1 製造業の問題点
1980年代に日本の大量規格生産方式が力を失っていったとの指摘はしばしばなされます。これに伴って業務の形態に変化が必要となりました。しかし、その変化に適応できない場合も多く、そのため日本の製造業が長期に停滞したとも言われます。
2009年刊の『ムダに喝!』において、山田日登志は、失われた十年、二十年となった<この社会に一喝を与えた>のが、<「トヨタ生産方式」と「カイゼン」>であると評価しています。この本で、<最大の元凶が分業だ>としているのは注目されます。
分業により<機械的に自分の持ち場の作業を進めるだけになって、意欲も低下してしまうところが一番の問題>だというのです。<「自分が担当している業務は一連の会社の仕事の中で、どんな意味や価値があるのか」―こんな視点を持つ>ことの必要性を訴えます。
2 分業による機能低下
分業の問題は、古くからある問題です。『機械と哲学』でP.M.シュルは、機械化に伴う分業化によって、仕事の全体を見渡すことのできる人たちの割合が急減したことを指摘しています。かつての時計職人は構成する部品をすべて知っていたのです。
シュルは、<こうした発展の端緒の目撃者であったアダム・スミスは、それが労働機能を低下させる性格のものであることを見抜いていた>と指摘しています。山田の指摘はまさにこの点を突いています。労働機能の低下とは、具体的にどういうものでしょうか。
<個人は仕事の流れ全体が見えず、他の部門との連携も考えないのでムダが生じやすい。また、自分の仕事の意味を理解しにくいので、創意工夫もなかなか生まれてこない>ということです。この解決策が、一人で多数の工程を処理可能にする<多能工化>でした。
3 付加価値は人につく
工場の場合、生産の管理が必要ですから、管理の基準が問題となります。時間や量を尺度として、<早いか遅いか、良いか悪いか>という評価になりそうです。その前提となるのが、<“人を管理する”という発想はまちがっている>ということでしょう。

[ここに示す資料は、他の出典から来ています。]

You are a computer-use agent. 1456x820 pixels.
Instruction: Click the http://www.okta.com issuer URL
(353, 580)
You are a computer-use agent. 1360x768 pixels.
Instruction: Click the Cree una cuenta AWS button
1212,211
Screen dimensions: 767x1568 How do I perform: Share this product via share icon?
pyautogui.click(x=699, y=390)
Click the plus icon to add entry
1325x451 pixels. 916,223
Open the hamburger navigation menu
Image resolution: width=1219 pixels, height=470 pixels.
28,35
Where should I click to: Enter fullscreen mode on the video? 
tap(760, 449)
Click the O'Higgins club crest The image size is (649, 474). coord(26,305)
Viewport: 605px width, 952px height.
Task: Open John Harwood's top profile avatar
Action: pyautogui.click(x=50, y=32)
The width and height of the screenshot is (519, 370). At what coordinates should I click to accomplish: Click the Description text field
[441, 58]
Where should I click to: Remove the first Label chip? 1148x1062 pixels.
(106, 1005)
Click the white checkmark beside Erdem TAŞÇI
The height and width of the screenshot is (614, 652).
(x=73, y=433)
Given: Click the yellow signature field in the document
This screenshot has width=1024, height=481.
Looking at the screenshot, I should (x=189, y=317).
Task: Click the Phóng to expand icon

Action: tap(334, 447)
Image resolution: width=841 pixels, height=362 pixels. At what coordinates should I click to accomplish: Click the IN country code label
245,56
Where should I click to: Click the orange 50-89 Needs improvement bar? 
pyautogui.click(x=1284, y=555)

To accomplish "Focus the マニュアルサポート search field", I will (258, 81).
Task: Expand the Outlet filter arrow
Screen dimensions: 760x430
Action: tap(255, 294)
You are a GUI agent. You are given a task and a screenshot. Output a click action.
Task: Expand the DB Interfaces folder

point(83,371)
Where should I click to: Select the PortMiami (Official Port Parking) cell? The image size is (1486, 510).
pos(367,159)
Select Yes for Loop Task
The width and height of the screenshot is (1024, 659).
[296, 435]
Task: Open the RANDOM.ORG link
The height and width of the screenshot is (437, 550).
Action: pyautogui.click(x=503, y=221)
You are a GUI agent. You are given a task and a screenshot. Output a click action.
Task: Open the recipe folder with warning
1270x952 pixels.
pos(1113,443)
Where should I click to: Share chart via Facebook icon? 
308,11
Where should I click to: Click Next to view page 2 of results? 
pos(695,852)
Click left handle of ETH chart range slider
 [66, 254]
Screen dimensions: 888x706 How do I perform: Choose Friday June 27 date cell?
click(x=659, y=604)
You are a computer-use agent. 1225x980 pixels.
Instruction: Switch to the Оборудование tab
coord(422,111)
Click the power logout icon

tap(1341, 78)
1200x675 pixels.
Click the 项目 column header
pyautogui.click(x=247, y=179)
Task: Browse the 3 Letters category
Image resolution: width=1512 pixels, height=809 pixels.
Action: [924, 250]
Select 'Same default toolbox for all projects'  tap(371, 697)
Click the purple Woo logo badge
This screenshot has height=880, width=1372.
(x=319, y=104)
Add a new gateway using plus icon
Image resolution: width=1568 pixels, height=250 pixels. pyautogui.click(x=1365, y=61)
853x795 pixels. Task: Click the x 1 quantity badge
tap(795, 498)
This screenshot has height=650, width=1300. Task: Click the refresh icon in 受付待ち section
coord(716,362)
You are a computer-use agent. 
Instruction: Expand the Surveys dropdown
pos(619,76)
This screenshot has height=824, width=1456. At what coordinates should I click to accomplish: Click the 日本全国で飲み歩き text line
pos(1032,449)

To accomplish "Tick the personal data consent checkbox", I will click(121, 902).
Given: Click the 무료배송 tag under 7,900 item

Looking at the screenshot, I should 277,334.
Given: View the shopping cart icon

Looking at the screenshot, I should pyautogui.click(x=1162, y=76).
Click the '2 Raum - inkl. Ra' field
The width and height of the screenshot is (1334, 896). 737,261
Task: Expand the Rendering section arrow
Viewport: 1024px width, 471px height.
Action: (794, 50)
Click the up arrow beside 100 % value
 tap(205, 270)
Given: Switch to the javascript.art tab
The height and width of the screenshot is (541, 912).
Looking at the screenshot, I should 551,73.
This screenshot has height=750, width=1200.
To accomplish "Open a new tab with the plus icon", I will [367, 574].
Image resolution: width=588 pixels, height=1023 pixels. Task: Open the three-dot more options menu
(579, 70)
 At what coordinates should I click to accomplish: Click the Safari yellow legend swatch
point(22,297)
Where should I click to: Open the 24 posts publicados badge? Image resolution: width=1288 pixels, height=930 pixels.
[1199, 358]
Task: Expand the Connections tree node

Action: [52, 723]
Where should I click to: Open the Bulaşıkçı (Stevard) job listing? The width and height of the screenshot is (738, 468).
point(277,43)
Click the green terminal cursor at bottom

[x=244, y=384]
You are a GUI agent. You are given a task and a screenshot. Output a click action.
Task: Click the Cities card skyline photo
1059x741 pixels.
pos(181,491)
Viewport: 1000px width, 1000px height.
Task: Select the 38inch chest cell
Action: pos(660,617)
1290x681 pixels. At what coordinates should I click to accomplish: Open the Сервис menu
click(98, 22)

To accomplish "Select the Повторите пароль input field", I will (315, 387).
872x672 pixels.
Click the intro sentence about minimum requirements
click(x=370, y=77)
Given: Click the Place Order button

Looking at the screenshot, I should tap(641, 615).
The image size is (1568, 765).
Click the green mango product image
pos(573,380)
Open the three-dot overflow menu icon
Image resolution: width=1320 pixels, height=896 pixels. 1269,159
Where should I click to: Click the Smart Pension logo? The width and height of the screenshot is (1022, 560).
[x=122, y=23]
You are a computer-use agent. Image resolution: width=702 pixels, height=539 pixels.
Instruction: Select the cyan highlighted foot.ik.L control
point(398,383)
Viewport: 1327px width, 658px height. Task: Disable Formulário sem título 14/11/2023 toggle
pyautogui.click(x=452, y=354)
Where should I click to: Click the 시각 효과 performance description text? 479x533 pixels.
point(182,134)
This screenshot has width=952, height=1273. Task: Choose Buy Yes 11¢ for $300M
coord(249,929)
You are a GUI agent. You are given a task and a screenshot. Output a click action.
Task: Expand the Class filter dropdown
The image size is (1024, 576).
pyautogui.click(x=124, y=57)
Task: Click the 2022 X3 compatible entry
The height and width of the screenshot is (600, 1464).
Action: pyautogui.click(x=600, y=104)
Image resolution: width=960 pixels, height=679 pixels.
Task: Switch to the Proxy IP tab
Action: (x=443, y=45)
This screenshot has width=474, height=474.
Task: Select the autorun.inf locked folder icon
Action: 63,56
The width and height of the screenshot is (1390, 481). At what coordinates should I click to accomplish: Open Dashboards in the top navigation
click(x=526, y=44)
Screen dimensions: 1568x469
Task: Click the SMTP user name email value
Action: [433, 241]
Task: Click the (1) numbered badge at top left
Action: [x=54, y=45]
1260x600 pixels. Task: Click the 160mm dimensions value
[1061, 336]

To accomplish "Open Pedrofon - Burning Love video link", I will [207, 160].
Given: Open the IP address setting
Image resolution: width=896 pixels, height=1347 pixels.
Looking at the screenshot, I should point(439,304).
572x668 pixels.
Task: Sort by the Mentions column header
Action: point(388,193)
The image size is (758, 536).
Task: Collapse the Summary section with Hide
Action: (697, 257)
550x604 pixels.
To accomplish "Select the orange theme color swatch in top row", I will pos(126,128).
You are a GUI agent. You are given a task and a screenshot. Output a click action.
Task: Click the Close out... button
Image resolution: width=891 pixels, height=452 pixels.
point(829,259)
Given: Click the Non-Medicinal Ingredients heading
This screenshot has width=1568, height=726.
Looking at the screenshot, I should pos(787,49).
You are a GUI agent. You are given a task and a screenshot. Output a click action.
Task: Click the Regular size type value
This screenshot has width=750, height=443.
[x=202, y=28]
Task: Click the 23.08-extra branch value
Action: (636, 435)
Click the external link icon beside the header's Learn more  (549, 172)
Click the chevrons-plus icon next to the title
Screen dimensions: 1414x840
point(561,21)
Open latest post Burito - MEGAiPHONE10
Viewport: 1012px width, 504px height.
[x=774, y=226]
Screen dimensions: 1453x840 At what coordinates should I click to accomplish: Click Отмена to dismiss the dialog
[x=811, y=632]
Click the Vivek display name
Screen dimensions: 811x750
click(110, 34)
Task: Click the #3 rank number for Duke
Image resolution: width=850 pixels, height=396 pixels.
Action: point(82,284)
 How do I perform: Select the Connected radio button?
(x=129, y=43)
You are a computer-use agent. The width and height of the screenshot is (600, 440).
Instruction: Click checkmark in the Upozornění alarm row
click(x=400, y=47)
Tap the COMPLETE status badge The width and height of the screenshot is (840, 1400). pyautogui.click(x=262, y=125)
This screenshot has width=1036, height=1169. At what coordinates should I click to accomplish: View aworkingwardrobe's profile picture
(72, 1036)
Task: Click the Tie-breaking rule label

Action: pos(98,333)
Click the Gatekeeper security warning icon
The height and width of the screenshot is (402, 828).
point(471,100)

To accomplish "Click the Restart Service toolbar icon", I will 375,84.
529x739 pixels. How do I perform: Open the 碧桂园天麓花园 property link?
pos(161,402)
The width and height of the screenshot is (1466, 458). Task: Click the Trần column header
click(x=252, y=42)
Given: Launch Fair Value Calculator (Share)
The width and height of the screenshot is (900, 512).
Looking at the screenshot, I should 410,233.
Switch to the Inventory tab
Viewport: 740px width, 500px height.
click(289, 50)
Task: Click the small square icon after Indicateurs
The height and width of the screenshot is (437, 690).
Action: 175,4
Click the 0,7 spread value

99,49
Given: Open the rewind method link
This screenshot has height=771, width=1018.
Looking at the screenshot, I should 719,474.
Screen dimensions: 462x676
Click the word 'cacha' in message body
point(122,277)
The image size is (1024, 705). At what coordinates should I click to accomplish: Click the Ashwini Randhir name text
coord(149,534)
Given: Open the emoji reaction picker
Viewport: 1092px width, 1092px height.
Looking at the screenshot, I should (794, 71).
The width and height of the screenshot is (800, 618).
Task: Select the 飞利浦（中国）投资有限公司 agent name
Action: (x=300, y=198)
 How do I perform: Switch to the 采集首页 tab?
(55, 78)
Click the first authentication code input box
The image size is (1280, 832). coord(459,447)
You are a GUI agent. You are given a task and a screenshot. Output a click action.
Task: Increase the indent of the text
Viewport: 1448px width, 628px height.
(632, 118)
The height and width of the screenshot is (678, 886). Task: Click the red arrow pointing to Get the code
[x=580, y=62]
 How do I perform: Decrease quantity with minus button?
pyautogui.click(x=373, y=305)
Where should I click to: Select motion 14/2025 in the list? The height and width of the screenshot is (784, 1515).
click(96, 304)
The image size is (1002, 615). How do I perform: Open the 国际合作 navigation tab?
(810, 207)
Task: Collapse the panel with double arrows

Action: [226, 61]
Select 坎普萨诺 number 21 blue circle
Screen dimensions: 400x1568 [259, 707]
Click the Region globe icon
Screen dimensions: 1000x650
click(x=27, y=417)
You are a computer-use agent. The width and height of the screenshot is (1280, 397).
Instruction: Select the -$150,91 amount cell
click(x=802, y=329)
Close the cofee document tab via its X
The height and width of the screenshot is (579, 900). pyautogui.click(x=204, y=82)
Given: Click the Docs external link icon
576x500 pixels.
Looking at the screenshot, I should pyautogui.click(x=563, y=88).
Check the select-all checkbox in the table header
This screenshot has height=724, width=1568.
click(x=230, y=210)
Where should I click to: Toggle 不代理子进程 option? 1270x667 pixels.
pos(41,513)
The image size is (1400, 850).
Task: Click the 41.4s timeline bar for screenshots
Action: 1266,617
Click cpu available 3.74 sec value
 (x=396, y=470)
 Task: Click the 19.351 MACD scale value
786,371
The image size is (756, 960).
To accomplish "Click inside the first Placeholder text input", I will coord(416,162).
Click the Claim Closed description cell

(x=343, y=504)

人の管理は、<人の作業を標準化>して<規制する>ことになります。しかし、<付加価値はモノにつくのではなく、人につく>という点が重要です。<自分の意志で改善に知恵を重ね>て、<多能工としての能力を発揮>することで、付加価値が高まります。
以上のように、作業の標準化では高度な製造能力を維持できません。また、高度な製造能力を基礎にして、設計やデザインと緊密な関係を構築することが求められます。設計やデザインの分野では、人の能力を発揮する環境がより一層重要になることでしょう。